Katie Hawthorne 

Yo La Tengo review – indie royalty run through their beloved back catalogue

Over a two-and-a-half-hour set the trio turn over old songs and new from their 40-year career, unearthing surprises every time
  
  

In it for the thrill … Ira Kaplan of Yo La Tengo at SWG3 Glasgow, 27 August 2024.
In it for the thrill … Ira Kaplan of Yo La Tengo at SWG3 Glasgow, 27 August 2024. Photograph: Katherine Anne Rose/The Observer

‘We put out another record; it’s our hundredth,” deadpans Yo La Tengo’s Ira Kaplan. Last year’s This Stupid World was, in fact, their 17th LP, but it’s been 40 years since guitarist Kaplan and drummer Georgia Hubley founded the band, and 30 since bassist James McNew joined for good. Certified indie-rock royalty, this tour is a celebration of that almighty back catalogue and a display of the questing musical curiosity which has made them so beloved.
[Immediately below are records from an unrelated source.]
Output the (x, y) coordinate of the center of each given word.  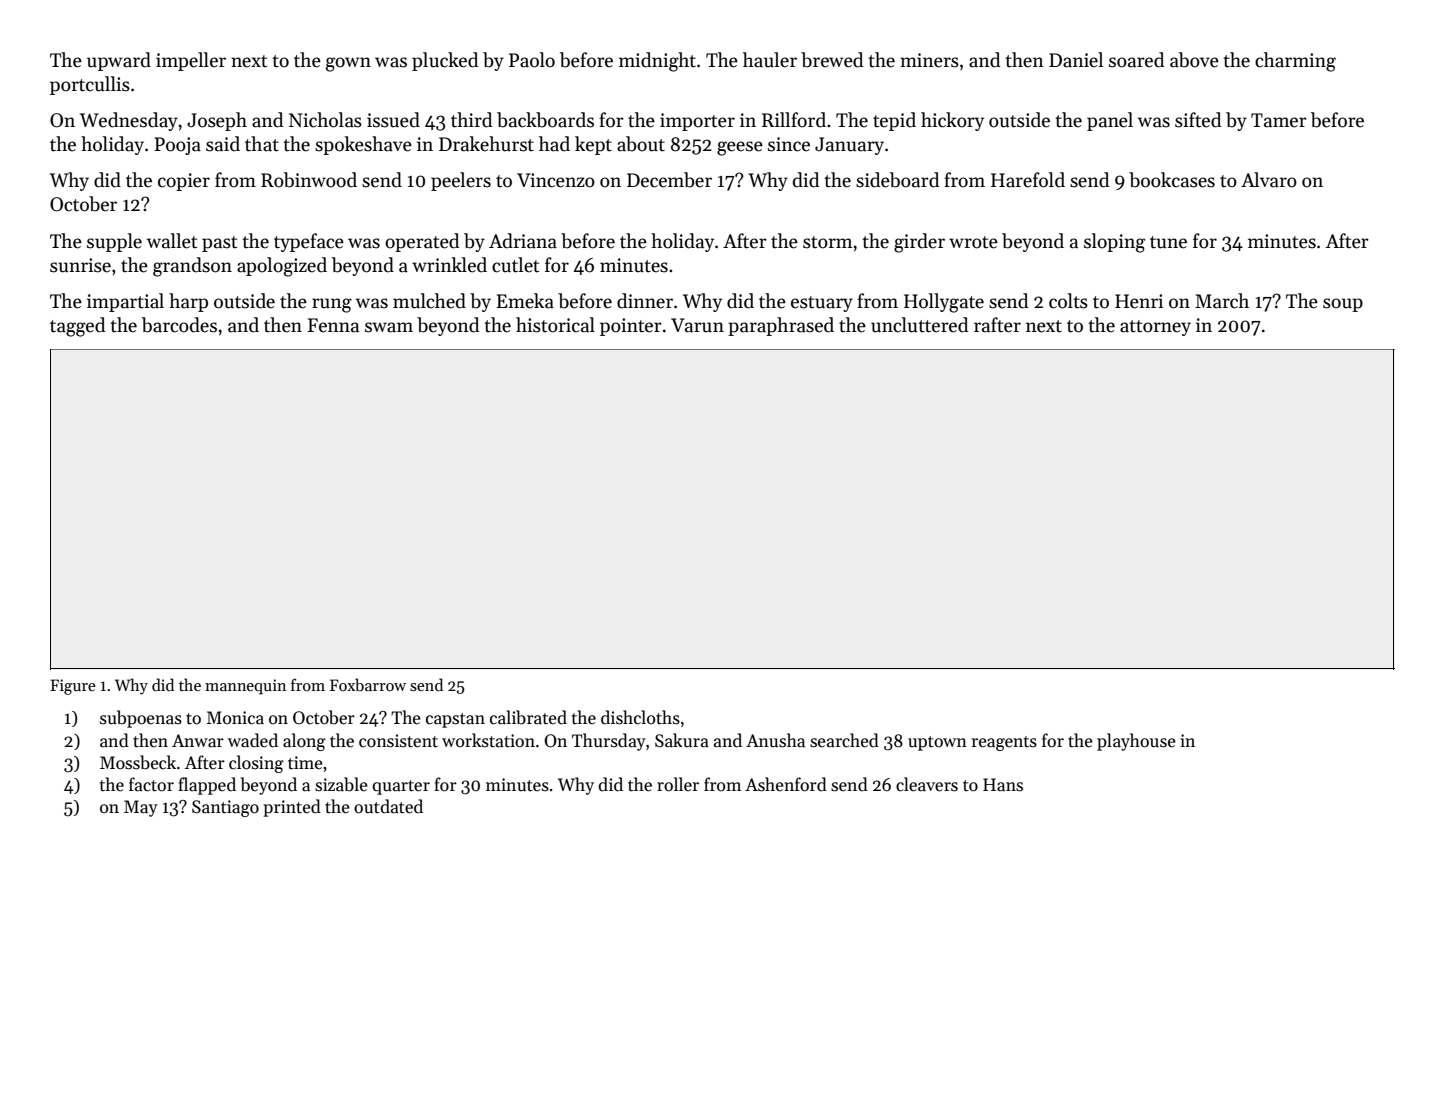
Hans (1003, 785)
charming (1295, 62)
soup (1343, 305)
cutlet (515, 265)
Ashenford (786, 784)
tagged (77, 327)
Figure (73, 687)
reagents (1004, 743)
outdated (388, 806)
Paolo (532, 60)
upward (119, 61)
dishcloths (640, 717)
For two and a half hours, without a support act or flashy showmanship, the trio turn over old songs and new like pebbles in a rockpool, unearthing surprises every time. Divided into two sets by a polite intermission, the first hour is a slower, intense sampling from that “hundredth” album. An extended, absorbing roll through the already seven-minute Sinatra Drive Breakdown sets the pace; Kaplan’s metallic guitar writhing around McNew’s driving bass and Hubley’s nuanced, bone-rattling percussion. The song rises and falls, expands and contracts, and the trio remain fixed, firmly, on each other.

Rotating between instruments without ceremony, Hubley takes the lead on hushed Aselestine, a quiet triumph, while McNew fronts the swinging, surreal Tonight’s Episode. Revisiting the far older track My Heart’s Reflection, Kaplan’s strings squeak and his voice cracks, just a little – enough to make it feel intimate and raw, all over again.

They return invigorated for the second set. Recent song Fallout is an easy high; its whirring groove and evergreen melody sits easily next to decades-long fan favourites such as Sudden Organ (a magnificently unhinged carnival of synthesised harpsichord), the delicious comic timing of Moby Octopad and the tender shoegaze of Decora. Until now, Yo La Tengo have been a closed circuit on stage, eyes only for each other – but when they invite Teenage Fanclub’s Norman Blake and Raymond McGinley for a radiant, frenzied, guitar-filled I Heard You Looking, the show finds a tantalising new openness. “We have time for more, right?” urges Kaplan. After a career-spanning double set, and 40 years on the road, it’s obvious that Yo La Tengo are still in this for the thrill.